::: Fragmento del texto
La forma cómo acabó el gobierno progresista
de Jacobo Árbenz en Guatemala en 1954, mediante un golpe de Estado que
involucró a varios gobiernos de la región, entre ellos el de Rafael Leonidas
Trujillo de la República Dominicana, bajo la batuta de la poderosa CIA y del
propio gobierno de los Estados Unidos de América, con el presidente Eisenhower
al mando, es el meollo argumental de Tiempos
recios (Alfaguara, 2019), la reciente novela del Premio Nobel peruano Mario
Vargas Llosa. Pero lo realmente sorprendente es conocer el entramado que estuvo
detrás del embuste que sirvió de coartada para que se pusiera fin al más
importante experimento democratizador en el país centroamericano, acusado
falsamente de constituir una cabecera de playa del comunismo internacional para
sentar sus reales en el continente. Todo eso fue posible gracias al genio
demoníaco de dos personajes grises en sí mismos, pero que la historia ha
registrado como los artífices de tamaña patraña: Edward L. Bernays, considerado
el padre de las Relaciones Públicas y Sam Zemurray, el empresario aventurero
que fundó la United Fruit Company, la empresa emblemática del capitalismo
norteamericano en una época signada por las secuelas de la posguerra y una
campaña insidiosa sobre las supuestas amenazas de la Unión Soviética en América.
Zemurray propone a Bernays el cargo de
director de relaciones públicas de la compañía, cuya mala fama en EE.UU. y
Centroamérica era su principal problema. Éste ve ya atisbos preocupantes en el
gobierno de Juan José Arévalo (1945-1950), un verdadero peligro para la empresa
en Guatemala, entonces inventa el bulo de la amenaza comunista, convenciendo a
los encorbatados señores del Directorio de la United Fruit reunidos en Boston.
::::::
::: Material proporcionado
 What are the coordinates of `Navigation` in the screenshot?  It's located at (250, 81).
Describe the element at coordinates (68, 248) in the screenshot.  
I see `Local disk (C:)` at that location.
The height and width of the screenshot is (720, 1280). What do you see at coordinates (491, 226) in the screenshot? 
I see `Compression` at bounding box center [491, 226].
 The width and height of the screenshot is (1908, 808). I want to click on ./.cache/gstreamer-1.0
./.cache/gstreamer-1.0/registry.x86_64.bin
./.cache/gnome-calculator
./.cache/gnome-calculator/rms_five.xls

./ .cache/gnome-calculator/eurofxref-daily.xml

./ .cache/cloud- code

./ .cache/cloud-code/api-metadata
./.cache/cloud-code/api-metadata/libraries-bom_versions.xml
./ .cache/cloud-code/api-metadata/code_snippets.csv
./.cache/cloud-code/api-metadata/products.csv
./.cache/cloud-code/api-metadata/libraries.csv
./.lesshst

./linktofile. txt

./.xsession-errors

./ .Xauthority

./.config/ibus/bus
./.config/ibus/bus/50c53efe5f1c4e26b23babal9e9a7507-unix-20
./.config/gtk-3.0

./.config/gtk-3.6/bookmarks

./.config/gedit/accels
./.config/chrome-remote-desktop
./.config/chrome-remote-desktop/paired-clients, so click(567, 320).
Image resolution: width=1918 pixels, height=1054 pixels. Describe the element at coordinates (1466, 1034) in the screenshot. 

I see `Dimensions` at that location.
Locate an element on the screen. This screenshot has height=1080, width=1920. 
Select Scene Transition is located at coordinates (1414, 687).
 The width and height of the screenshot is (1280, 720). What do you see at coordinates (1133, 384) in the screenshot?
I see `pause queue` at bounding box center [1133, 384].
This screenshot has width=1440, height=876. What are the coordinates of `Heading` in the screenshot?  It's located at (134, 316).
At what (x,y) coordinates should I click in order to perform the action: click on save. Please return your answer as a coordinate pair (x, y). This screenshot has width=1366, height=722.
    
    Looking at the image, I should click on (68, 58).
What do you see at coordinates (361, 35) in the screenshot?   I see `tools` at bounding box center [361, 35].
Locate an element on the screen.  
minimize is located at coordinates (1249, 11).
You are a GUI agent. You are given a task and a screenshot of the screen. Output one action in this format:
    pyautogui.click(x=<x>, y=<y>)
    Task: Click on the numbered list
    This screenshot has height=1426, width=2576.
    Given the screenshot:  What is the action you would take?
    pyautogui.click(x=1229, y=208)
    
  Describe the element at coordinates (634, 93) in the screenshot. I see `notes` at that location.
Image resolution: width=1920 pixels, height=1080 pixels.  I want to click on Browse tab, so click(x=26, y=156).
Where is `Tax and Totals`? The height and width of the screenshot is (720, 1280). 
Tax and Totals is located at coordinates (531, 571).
::::::
**Consigna A**
Reescribe como lista breve el párrafo del fragmento que comienza con "La forma cómo acabó el gobierno progresista" y conserva sus datos principales.
**Consigna B**
Según el fragmento, ¿qué cargo le propone Zemurray a Bernays?
Las entradas constituyen un material aparte, sin relación con el fragmento.

**Resultado A**
- Tiempos recios (Alfaguara, 2019) es la novela reciente del Premio Nobel peruano Mario Vargas Llosa.
- Su argumento central es el fin del gobierno progresista de Jacobo Árbenz en Guatemala en 1954 mediante un golpe de Estado.
- En el golpe participaron varios gobiernos de la región, entre ellos el de Rafael Leonidas Trujillo en la República Dominicana.
- La operación estuvo dirigida por la CIA y el gobierno de Estados Unidos, presidido por Eisenhower.
- Como coartada se usó un embuste: la acusación falsa de que Guatemala era una cabecera de playa del comunismo internacional en el continente.
- Esa mentira puso fin al experimento democratizador más importante del país.
- Sus artífices fueron Edward L. Bernays, considerado el padre de las Relaciones Públicas, y Sam Zemurray, fundador de la United Fruit Company.
- La United Fruit Company era la empresa emblemática del capitalismo norteamericano en una época marcada por la posguerra y por una campaña sobre supuestas amenazas soviéticas en América.

**Resultado B**
El de director de relaciones públicas de la compañía.